■ INSTRUCTIONS FOR THE TASK ■
Write every record out again exactly as given.

■ THE RECORDS ■

##########

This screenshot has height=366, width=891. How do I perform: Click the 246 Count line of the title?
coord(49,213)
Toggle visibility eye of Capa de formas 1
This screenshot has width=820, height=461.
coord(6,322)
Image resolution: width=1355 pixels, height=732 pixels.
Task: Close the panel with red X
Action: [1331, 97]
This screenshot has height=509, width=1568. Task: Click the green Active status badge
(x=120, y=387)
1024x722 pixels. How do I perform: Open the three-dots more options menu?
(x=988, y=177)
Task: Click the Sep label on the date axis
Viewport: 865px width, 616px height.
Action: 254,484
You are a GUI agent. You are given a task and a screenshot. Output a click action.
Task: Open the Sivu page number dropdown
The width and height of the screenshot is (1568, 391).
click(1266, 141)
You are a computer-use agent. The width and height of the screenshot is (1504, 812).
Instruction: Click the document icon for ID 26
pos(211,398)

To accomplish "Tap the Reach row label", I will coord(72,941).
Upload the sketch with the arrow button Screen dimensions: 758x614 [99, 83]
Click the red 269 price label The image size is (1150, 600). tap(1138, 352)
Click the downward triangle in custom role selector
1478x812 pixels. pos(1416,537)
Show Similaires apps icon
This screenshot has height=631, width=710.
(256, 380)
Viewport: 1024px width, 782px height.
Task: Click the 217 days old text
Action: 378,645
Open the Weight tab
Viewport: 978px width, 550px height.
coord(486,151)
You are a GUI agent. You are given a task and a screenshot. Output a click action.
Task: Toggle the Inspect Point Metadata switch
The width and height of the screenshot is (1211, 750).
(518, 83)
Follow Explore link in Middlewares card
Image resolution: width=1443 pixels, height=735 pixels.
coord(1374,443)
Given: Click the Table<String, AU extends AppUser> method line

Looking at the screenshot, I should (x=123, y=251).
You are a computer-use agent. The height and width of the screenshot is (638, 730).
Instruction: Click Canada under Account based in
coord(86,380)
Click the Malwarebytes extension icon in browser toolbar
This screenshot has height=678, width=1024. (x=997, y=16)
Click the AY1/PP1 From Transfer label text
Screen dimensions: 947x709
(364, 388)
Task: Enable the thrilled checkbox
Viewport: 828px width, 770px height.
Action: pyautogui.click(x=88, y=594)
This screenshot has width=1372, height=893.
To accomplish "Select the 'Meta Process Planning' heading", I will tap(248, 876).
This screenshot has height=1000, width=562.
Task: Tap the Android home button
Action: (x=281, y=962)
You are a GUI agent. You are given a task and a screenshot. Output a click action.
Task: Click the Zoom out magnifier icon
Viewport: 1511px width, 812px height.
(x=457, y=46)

##########

■ SOLUTION TO THIS EXERCISE ■
This screenshot has height=366, width=891. How do I perform: Click the 246 Count line of the title?
coord(49,213)
Toggle visibility eye of Capa de formas 1
This screenshot has width=820, height=461.
coord(6,322)
Image resolution: width=1355 pixels, height=732 pixels.
Task: Close the panel with red X
Action: [1331, 97]
This screenshot has height=509, width=1568. Task: Click the green Active status badge
(x=120, y=387)
1024x722 pixels. How do I perform: Open the three-dots more options menu?
(x=988, y=177)
Task: Click the Sep label on the date axis
Viewport: 865px width, 616px height.
Action: 254,484
You are a GUI agent. You are given a task and a screenshot. Output a click action.
Task: Open the Sivu page number dropdown
The width and height of the screenshot is (1568, 391).
click(1266, 141)
You are a computer-use agent. The width and height of the screenshot is (1504, 812).
Instruction: Click the document icon for ID 26
pos(211,398)

To accomplish "Tap the Reach row label", I will coord(72,941).
Upload the sketch with the arrow button Screen dimensions: 758x614 [99, 83]
Click the red 269 price label The image size is (1150, 600). tap(1138, 352)
Click the downward triangle in custom role selector
1478x812 pixels. pos(1416,537)
Show Similaires apps icon
This screenshot has height=631, width=710.
(256, 380)
Viewport: 1024px width, 782px height.
Task: Click the 217 days old text
Action: 378,645
Open the Weight tab
Viewport: 978px width, 550px height.
coord(486,151)
You are a GUI agent. You are given a task and a screenshot. Output a click action.
Task: Toggle the Inspect Point Metadata switch
The width and height of the screenshot is (1211, 750).
(518, 83)
Follow Explore link in Middlewares card
Image resolution: width=1443 pixels, height=735 pixels.
coord(1374,443)
Given: Click the Table<String, AU extends AppUser> method line

Looking at the screenshot, I should (x=123, y=251).
You are a computer-use agent. The height and width of the screenshot is (638, 730).
Instruction: Click Canada under Account based in
coord(86,380)
Click the Malwarebytes extension icon in browser toolbar
This screenshot has height=678, width=1024. (x=997, y=16)
Click the AY1/PP1 From Transfer label text
Screen dimensions: 947x709
(364, 388)
Task: Enable the thrilled checkbox
Viewport: 828px width, 770px height.
Action: pyautogui.click(x=88, y=594)
This screenshot has width=1372, height=893.
To accomplish "Select the 'Meta Process Planning' heading", I will tap(248, 876).
This screenshot has height=1000, width=562.
Task: Tap the Android home button
Action: (x=281, y=962)
You are a GUI agent. You are given a task and a screenshot. Output a click action.
Task: Click the Zoom out magnifier icon
Viewport: 1511px width, 812px height.
(x=457, y=46)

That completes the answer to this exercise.